The cost is many more model calls per problem, since each node requires generation and evaluation across multiple branches. For simple questions, chain-of-thought or even direct prompting is cheaper and adequate. Tree of Thoughts is worth its overhead mainly when a problem genuinely benefits from exploring and pruning alternatives.

  • Strong on search and planning tasks like Game of 24 and constrained puzzles.
  • Yao et al. reported roughly 4 percent (CoT) versus 74 percent (ToT) on Game of 24.
  • High inference cost makes it overkill for simple questions.

Key takeaways

  • Tree of Thoughts frames reasoning as a search tree of intermediate thoughts with branching and backtracking.
  • It generalizes chain-of-thought from a single linear path to deliberate exploration of alternatives.
  • The model self-evaluates candidate thoughts, and search proceeds via BFS or DFS.
  • On the Game of 24, the paper reported roughly 74 percent success versus about 4 percent for chain-of-thought.
  • Its strength on planning tasks comes at the cost of many more model calls per problem.

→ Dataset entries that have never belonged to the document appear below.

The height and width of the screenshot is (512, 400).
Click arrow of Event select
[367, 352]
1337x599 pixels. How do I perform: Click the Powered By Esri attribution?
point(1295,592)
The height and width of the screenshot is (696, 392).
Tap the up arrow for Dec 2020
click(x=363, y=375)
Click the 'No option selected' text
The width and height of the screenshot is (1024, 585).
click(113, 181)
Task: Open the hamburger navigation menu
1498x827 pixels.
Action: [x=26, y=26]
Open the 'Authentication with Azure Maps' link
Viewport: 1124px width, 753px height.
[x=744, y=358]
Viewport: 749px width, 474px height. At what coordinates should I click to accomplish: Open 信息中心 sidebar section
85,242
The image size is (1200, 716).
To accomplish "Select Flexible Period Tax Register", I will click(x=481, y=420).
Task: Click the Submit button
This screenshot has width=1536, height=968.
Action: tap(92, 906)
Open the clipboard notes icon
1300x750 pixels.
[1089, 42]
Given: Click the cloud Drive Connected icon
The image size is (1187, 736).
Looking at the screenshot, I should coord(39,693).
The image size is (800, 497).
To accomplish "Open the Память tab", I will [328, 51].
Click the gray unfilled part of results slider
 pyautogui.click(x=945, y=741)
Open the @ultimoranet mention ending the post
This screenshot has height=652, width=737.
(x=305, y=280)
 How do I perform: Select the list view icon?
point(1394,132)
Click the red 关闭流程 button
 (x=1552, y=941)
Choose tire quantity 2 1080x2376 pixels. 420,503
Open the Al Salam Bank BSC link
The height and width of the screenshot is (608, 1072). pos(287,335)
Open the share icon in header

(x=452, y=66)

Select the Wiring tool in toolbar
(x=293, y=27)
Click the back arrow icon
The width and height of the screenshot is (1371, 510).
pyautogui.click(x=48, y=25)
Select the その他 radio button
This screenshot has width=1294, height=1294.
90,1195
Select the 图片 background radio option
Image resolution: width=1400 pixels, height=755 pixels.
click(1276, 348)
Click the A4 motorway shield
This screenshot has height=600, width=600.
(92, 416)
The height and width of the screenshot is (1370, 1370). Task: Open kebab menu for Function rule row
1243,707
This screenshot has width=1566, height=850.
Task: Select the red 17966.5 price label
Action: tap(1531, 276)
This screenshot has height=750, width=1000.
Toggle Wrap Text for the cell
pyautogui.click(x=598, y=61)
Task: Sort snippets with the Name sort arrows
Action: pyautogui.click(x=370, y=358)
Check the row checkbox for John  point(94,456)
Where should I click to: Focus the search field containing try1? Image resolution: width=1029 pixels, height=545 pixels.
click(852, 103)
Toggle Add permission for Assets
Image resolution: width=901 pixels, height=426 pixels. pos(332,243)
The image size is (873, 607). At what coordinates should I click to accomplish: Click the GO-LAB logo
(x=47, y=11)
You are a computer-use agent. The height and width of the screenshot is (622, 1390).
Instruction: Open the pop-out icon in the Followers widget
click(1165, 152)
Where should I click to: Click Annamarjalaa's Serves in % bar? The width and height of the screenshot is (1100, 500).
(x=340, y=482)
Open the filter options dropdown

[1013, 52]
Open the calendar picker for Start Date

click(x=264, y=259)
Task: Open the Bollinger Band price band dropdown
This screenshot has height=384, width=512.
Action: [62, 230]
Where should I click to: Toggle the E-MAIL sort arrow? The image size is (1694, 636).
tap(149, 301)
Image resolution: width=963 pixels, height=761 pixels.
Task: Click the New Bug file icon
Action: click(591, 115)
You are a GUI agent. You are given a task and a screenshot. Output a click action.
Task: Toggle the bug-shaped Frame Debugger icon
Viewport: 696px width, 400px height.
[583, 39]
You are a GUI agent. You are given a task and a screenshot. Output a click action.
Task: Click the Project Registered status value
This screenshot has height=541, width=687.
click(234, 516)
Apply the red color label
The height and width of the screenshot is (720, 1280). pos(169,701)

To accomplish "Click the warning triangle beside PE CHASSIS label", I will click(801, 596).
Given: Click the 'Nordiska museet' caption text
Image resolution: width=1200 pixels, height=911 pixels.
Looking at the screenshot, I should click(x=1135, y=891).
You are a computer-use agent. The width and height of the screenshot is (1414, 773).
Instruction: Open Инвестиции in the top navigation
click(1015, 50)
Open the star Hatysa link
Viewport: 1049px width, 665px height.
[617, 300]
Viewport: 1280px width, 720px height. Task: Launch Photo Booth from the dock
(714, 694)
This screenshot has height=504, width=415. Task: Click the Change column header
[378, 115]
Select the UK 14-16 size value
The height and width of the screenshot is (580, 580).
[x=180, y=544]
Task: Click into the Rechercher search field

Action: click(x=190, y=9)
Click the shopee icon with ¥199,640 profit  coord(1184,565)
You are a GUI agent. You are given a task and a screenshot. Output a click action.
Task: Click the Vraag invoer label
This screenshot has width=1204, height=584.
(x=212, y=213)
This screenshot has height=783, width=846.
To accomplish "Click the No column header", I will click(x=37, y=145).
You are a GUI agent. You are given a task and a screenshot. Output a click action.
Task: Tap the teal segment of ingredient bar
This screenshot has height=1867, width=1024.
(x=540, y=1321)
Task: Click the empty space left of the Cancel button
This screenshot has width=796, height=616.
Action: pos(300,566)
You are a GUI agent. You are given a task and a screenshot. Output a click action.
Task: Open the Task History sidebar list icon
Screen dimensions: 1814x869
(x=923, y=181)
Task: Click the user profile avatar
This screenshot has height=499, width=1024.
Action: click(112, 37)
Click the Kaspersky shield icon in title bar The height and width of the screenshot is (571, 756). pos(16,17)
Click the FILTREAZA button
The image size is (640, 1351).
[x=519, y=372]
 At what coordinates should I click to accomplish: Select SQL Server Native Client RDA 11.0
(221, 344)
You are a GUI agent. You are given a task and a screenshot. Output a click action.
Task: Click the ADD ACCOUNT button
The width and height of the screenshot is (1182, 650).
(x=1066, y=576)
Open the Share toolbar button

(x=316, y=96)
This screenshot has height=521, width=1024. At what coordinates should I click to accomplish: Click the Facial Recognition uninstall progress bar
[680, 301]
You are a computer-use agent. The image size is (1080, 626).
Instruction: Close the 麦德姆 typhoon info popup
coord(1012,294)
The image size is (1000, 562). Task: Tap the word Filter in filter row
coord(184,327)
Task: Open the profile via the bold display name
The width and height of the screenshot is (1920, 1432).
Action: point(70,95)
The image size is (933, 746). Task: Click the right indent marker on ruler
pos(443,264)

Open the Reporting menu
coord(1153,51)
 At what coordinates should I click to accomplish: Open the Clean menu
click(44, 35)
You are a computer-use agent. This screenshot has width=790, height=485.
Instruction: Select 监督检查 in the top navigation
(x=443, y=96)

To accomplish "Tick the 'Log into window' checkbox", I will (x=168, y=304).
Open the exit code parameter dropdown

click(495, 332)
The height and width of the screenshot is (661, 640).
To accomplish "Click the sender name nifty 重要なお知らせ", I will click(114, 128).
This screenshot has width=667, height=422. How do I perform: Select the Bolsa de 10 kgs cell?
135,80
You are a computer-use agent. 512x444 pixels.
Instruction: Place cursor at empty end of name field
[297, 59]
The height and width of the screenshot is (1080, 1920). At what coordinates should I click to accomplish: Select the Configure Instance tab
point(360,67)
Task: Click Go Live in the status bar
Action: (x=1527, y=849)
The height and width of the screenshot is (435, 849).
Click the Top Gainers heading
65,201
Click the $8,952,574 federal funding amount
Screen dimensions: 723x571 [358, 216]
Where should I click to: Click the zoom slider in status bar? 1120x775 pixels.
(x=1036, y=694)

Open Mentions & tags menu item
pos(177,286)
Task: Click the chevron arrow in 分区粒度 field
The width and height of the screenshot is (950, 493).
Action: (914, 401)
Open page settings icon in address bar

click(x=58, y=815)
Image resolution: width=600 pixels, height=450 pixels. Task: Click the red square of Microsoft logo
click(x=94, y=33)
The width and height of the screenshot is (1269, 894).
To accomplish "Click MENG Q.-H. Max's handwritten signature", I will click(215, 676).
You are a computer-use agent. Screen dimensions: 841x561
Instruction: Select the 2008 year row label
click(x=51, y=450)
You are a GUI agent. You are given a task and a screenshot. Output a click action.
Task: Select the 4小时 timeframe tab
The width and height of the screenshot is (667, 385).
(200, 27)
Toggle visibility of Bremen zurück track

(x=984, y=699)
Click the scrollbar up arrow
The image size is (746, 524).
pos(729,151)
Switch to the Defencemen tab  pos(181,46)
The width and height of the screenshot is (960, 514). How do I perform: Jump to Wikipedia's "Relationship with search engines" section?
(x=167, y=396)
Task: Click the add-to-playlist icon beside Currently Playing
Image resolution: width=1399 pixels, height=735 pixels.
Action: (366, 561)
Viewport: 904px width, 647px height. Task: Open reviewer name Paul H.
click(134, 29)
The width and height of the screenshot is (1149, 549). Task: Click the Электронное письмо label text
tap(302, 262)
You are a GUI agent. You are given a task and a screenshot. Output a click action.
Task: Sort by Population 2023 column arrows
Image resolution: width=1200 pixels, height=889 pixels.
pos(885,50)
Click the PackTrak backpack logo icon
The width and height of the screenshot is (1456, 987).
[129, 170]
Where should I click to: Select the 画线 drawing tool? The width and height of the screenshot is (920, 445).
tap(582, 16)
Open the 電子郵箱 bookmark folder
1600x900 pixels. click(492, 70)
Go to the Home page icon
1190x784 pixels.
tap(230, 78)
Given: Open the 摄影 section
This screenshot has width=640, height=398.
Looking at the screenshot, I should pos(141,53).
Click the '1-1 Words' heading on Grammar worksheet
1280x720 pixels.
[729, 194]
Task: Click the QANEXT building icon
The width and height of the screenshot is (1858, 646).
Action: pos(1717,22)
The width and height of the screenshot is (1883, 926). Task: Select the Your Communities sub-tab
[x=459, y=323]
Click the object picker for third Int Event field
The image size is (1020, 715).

Frequently asked questions

Tree of Thoughts is a reasoning framework that explores multiple intermediate reasoning steps as a search tree. The model proposes candidate thoughts, evaluates them, expands promising branches, and backtracks from dead ends, rather than following one linear chain.
Chain-of-thought produces one linear reasoning path with no way to reconsider a wrong step. Tree of Thoughts adds branching, self-evaluation, and backtracking, so the model can abandon poor branches and explore alternatives before committing to an answer.
It typically uses breadth-first search, which keeps the best partial solutions at each level, or depth-first search, which pursues one branch deeply and backtracks. The model itself scores candidate thoughts to guide pruning and prioritization.
Use it for tasks that need search, planning, or lookahead, such as puzzles and constrained problems where one early wrong step dooms a linear chain. For simple questions, chain-of-thought or direct prompting is cheaper and sufficient.
It requires many more model calls than chain-of-thought because each node needs generation and evaluation across several branches. This raises latency and cost, making it overkill for straightforward questions that do not benefit from exploration.